- [What you are asked to do]
Print all entries below exactly as they appear.

- [Extracted records]
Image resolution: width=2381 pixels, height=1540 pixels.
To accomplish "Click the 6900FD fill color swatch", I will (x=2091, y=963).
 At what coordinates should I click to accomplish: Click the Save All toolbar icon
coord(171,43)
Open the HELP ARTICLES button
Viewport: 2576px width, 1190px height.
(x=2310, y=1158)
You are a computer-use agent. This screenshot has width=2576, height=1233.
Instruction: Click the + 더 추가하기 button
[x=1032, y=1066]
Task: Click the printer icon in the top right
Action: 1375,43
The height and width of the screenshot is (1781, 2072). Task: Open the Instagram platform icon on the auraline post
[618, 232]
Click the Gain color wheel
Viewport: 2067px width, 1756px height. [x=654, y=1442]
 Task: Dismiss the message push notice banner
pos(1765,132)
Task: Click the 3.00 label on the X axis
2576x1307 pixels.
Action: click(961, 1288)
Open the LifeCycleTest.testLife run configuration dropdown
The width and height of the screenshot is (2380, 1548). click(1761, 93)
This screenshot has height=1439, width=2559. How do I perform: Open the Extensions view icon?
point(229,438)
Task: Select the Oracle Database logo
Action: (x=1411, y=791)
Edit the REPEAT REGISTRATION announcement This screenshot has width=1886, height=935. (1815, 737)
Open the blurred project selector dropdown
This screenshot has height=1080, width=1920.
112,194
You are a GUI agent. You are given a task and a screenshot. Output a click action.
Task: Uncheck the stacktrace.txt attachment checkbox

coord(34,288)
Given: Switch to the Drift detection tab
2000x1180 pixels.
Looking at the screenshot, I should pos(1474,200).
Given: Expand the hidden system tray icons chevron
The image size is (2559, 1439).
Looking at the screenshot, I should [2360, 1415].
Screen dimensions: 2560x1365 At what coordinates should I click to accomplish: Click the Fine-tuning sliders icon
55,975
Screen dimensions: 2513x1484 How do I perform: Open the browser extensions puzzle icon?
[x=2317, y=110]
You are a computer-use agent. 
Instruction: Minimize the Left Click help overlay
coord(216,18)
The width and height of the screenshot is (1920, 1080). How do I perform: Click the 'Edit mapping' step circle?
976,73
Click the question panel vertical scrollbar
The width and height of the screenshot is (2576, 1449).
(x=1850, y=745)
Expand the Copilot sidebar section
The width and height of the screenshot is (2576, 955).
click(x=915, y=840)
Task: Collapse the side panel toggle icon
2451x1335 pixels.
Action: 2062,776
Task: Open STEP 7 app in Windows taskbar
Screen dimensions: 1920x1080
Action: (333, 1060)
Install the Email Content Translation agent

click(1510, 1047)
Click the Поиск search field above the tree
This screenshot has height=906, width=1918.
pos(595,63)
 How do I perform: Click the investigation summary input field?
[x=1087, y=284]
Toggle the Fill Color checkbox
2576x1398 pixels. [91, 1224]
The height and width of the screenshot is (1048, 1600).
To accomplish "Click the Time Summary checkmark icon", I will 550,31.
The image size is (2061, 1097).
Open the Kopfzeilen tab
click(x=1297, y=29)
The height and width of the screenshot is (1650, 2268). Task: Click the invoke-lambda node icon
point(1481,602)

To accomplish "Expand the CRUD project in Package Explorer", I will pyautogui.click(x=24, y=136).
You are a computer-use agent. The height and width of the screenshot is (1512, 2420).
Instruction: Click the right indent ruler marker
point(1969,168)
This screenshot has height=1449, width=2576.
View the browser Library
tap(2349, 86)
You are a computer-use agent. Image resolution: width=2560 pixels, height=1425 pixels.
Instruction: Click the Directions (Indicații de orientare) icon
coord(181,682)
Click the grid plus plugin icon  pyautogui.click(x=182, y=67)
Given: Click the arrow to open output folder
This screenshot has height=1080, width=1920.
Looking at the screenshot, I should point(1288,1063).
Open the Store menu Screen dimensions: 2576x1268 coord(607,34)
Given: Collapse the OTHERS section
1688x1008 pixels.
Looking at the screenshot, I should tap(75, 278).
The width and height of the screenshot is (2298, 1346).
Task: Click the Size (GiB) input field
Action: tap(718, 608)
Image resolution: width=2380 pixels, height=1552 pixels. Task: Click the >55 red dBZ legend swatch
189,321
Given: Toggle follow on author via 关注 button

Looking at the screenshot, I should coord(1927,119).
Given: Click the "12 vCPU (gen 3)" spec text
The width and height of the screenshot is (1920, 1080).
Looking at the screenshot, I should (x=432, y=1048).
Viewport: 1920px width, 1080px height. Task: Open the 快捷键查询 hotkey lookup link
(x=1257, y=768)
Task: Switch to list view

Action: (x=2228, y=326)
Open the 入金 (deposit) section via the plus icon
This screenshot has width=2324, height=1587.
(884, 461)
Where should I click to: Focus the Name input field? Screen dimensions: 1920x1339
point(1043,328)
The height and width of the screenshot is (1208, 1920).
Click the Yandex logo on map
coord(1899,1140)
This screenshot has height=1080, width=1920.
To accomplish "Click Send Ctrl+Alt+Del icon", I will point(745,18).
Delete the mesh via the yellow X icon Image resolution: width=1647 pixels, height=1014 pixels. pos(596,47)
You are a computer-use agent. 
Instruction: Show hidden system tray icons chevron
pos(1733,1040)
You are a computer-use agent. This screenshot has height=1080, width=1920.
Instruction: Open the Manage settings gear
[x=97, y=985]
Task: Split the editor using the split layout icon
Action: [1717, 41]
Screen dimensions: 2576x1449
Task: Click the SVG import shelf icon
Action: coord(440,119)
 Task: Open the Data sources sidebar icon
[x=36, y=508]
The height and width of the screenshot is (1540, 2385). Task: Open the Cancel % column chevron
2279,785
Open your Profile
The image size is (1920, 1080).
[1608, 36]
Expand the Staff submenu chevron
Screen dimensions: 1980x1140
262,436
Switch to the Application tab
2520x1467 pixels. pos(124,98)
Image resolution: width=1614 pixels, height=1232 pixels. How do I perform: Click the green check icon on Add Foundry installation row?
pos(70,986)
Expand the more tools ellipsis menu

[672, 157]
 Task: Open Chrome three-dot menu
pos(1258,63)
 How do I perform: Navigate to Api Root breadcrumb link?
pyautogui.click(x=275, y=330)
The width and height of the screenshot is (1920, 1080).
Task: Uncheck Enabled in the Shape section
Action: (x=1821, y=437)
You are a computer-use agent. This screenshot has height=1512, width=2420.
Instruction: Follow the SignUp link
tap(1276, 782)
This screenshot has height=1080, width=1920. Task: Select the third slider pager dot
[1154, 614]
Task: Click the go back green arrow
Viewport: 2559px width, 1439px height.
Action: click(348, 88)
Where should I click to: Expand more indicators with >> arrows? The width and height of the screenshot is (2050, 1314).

- [Output for this exercise]
Image resolution: width=2381 pixels, height=1540 pixels.
To accomplish "Click the 6900FD fill color swatch", I will (x=2091, y=963).
 At what coordinates should I click to accomplish: Click the Save All toolbar icon
coord(171,43)
Open the HELP ARTICLES button
Viewport: 2576px width, 1190px height.
(x=2310, y=1158)
You are a computer-use agent. This screenshot has width=2576, height=1233.
Instruction: Click the + 더 추가하기 button
[x=1032, y=1066]
Task: Click the printer icon in the top right
Action: 1375,43
The height and width of the screenshot is (1781, 2072). Task: Open the Instagram platform icon on the auraline post
[618, 232]
Click the Gain color wheel
Viewport: 2067px width, 1756px height. [x=654, y=1442]
 Task: Dismiss the message push notice banner
pos(1765,132)
Task: Click the 3.00 label on the X axis
2576x1307 pixels.
Action: click(961, 1288)
Open the LifeCycleTest.testLife run configuration dropdown
The width and height of the screenshot is (2380, 1548). click(1761, 93)
This screenshot has height=1439, width=2559. How do I perform: Open the Extensions view icon?
point(229,438)
Task: Select the Oracle Database logo
Action: (x=1411, y=791)
Edit the REPEAT REGISTRATION announcement This screenshot has width=1886, height=935. (1815, 737)
Open the blurred project selector dropdown
This screenshot has height=1080, width=1920.
112,194
You are a GUI agent. You are given a task and a screenshot. Output a click action.
Task: Uncheck the stacktrace.txt attachment checkbox

coord(34,288)
Given: Switch to the Drift detection tab
2000x1180 pixels.
Looking at the screenshot, I should pos(1474,200).
Given: Expand the hidden system tray icons chevron
The image size is (2559, 1439).
Looking at the screenshot, I should [2360, 1415].
Screen dimensions: 2560x1365 At what coordinates should I click to accomplish: Click the Fine-tuning sliders icon
55,975
Screen dimensions: 2513x1484 How do I perform: Open the browser extensions puzzle icon?
[x=2317, y=110]
You are a computer-use agent. 
Instruction: Minimize the Left Click help overlay
coord(216,18)
The width and height of the screenshot is (1920, 1080). How do I perform: Click the 'Edit mapping' step circle?
976,73
Click the question panel vertical scrollbar
The width and height of the screenshot is (2576, 1449).
(x=1850, y=745)
Expand the Copilot sidebar section
The width and height of the screenshot is (2576, 955).
click(x=915, y=840)
Task: Collapse the side panel toggle icon
2451x1335 pixels.
Action: 2062,776
Task: Open STEP 7 app in Windows taskbar
Screen dimensions: 1920x1080
Action: (333, 1060)
Install the Email Content Translation agent

click(1510, 1047)
Click the Поиск search field above the tree
This screenshot has height=906, width=1918.
pos(595,63)
 How do I perform: Click the investigation summary input field?
[x=1087, y=284]
Toggle the Fill Color checkbox
2576x1398 pixels. [91, 1224]
The height and width of the screenshot is (1048, 1600).
To accomplish "Click the Time Summary checkmark icon", I will 550,31.
The image size is (2061, 1097).
Open the Kopfzeilen tab
click(x=1297, y=29)
The height and width of the screenshot is (1650, 2268). Task: Click the invoke-lambda node icon
point(1481,602)

To accomplish "Expand the CRUD project in Package Explorer", I will pyautogui.click(x=24, y=136).
You are a computer-use agent. The height and width of the screenshot is (1512, 2420).
Instruction: Click the right indent ruler marker
point(1969,168)
This screenshot has height=1449, width=2576.
View the browser Library
tap(2349, 86)
You are a computer-use agent. Image resolution: width=2560 pixels, height=1425 pixels.
Instruction: Click the Directions (Indicații de orientare) icon
coord(181,682)
Click the grid plus plugin icon  pyautogui.click(x=182, y=67)
Given: Click the arrow to open output folder
This screenshot has height=1080, width=1920.
Looking at the screenshot, I should point(1288,1063).
Open the Store menu Screen dimensions: 2576x1268 coord(607,34)
Given: Collapse the OTHERS section
1688x1008 pixels.
Looking at the screenshot, I should tap(75, 278).
The width and height of the screenshot is (2298, 1346).
Task: Click the Size (GiB) input field
Action: tap(718, 608)
Image resolution: width=2380 pixels, height=1552 pixels. Task: Click the >55 red dBZ legend swatch
189,321
Given: Toggle follow on author via 关注 button

Looking at the screenshot, I should coord(1927,119).
Given: Click the "12 vCPU (gen 3)" spec text
The width and height of the screenshot is (1920, 1080).
Looking at the screenshot, I should (x=432, y=1048).
Viewport: 1920px width, 1080px height. Task: Open the 快捷键查询 hotkey lookup link
(x=1257, y=768)
Task: Switch to list view

Action: (x=2228, y=326)
Open the 入金 (deposit) section via the plus icon
This screenshot has width=2324, height=1587.
(884, 461)
Where should I click to: Focus the Name input field? Screen dimensions: 1920x1339
point(1043,328)
The height and width of the screenshot is (1208, 1920).
Click the Yandex logo on map
coord(1899,1140)
This screenshot has height=1080, width=1920.
To accomplish "Click Send Ctrl+Alt+Del icon", I will point(745,18).
Delete the mesh via the yellow X icon Image resolution: width=1647 pixels, height=1014 pixels. pos(596,47)
You are a computer-use agent. 
Instruction: Show hidden system tray icons chevron
pos(1733,1040)
You are a computer-use agent. This screenshot has height=1080, width=1920.
Instruction: Open the Manage settings gear
[x=97, y=985]
Task: Split the editor using the split layout icon
Action: [1717, 41]
Screen dimensions: 2576x1449
Task: Click the SVG import shelf icon
Action: coord(440,119)
 Task: Open the Data sources sidebar icon
[x=36, y=508]
The height and width of the screenshot is (1540, 2385). Task: Open the Cancel % column chevron
2279,785
Open your Profile
The image size is (1920, 1080).
[1608, 36]
Expand the Staff submenu chevron
Screen dimensions: 1980x1140
262,436
Switch to the Application tab
2520x1467 pixels. pos(124,98)
Image resolution: width=1614 pixels, height=1232 pixels. How do I perform: Click the green check icon on Add Foundry installation row?
pos(70,986)
Expand the more tools ellipsis menu

[672, 157]
 Task: Open Chrome three-dot menu
pos(1258,63)
 How do I perform: Navigate to Api Root breadcrumb link?
pyautogui.click(x=275, y=330)
The width and height of the screenshot is (1920, 1080).
Task: Uncheck Enabled in the Shape section
Action: (x=1821, y=437)
You are a computer-use agent. This screenshot has height=1512, width=2420.
Instruction: Follow the SignUp link
tap(1276, 782)
This screenshot has height=1080, width=1920. Task: Select the third slider pager dot
[1154, 614]
Task: Click the go back green arrow
Viewport: 2559px width, 1439px height.
Action: click(348, 88)
Where should I click to: Expand more indicators with >> arrows? The width and height of the screenshot is (2050, 1314).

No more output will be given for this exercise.